EXERCISE DETAILS:
Each line in the listing below that holds "agent" should be counted; reply with that number only.

SUPPLIED ENTRIES:
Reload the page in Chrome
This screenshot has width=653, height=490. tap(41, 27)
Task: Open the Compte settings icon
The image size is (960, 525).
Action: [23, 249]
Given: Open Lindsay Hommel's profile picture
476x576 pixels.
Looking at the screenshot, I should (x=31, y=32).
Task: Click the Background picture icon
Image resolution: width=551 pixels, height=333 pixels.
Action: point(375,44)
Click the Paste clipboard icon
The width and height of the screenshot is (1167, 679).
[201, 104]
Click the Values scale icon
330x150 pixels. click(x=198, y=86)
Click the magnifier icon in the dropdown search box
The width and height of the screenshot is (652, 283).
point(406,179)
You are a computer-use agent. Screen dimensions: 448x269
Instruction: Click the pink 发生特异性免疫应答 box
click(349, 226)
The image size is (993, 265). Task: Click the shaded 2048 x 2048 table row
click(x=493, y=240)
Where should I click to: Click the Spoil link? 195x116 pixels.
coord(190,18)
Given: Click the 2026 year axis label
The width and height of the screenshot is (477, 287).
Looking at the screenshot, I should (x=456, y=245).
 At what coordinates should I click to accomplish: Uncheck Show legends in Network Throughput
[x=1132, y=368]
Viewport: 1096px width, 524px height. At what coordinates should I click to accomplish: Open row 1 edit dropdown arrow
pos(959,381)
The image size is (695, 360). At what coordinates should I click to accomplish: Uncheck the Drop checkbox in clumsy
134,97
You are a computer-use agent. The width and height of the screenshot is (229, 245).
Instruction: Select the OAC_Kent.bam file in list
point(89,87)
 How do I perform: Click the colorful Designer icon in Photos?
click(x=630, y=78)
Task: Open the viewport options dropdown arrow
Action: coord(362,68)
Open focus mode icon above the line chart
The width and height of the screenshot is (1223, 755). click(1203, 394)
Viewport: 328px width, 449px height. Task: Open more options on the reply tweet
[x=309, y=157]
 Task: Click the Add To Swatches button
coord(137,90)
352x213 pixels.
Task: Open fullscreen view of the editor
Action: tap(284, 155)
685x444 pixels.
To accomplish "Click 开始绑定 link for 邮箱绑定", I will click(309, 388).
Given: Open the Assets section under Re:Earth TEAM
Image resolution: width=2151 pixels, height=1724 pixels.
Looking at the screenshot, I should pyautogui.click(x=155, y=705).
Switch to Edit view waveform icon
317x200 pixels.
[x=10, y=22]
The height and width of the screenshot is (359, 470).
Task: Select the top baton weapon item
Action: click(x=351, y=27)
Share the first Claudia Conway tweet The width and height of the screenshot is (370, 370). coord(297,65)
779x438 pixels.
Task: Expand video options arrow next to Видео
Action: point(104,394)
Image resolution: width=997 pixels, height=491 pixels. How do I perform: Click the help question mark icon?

WRITTEN SOLUTION:
2